Exercise materials:
————————
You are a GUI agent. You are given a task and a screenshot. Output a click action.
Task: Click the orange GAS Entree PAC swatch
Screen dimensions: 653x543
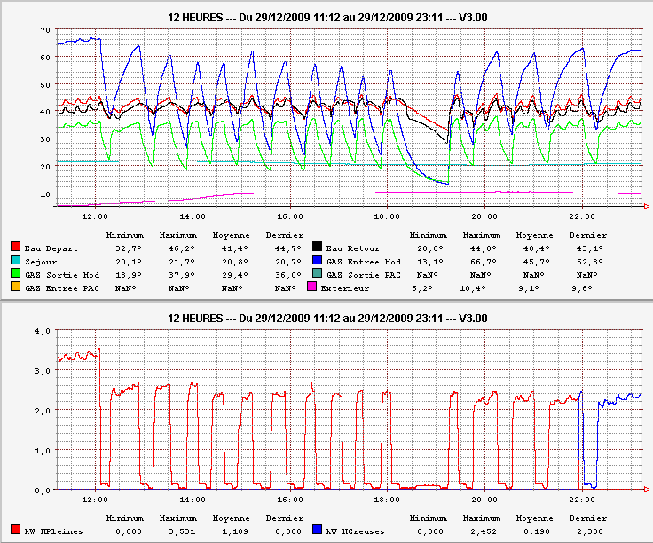pyautogui.click(x=15, y=287)
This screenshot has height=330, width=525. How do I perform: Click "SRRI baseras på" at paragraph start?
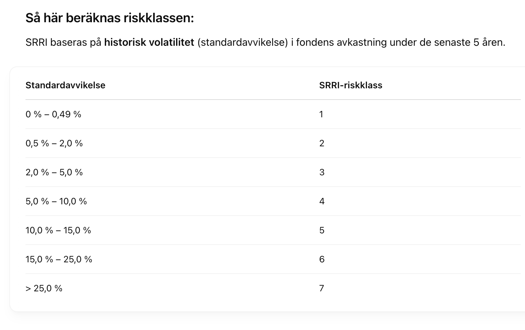coord(64,43)
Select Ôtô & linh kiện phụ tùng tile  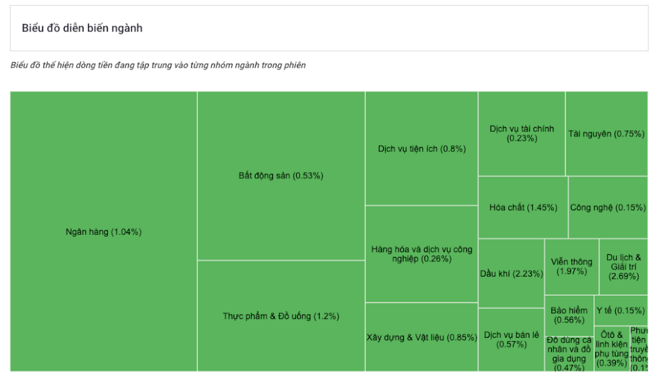pos(612,349)
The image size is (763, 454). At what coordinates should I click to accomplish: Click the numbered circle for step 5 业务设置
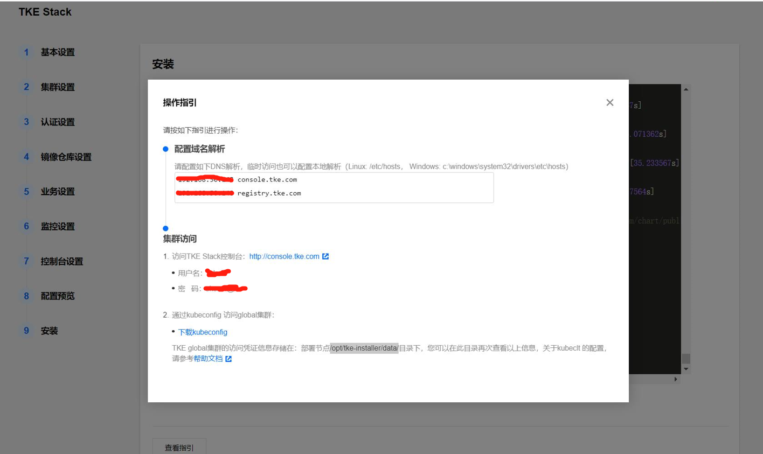(26, 191)
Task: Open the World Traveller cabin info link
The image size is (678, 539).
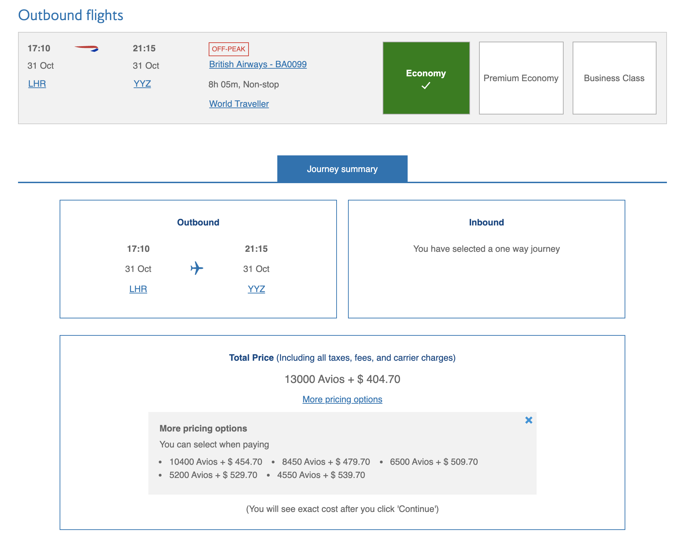Action: click(x=239, y=104)
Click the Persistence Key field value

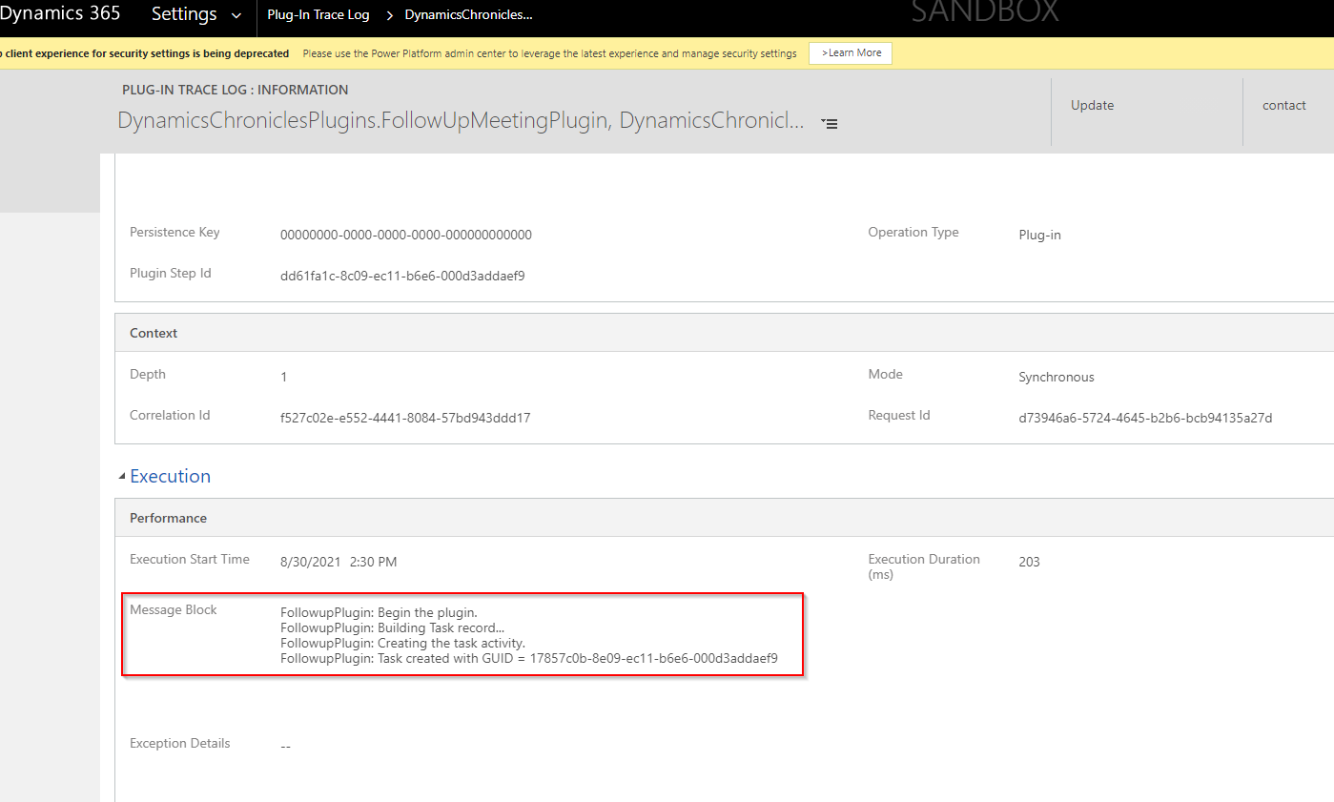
————————
Task brief: From the line that contains "The image size is (678, 539)." to the end of the listing, give every line again exactly as written. Leave the pictures out.

Result of the task:
The image size is (678, 539).
Action: click(x=239, y=104)
Click the Persistence Key field value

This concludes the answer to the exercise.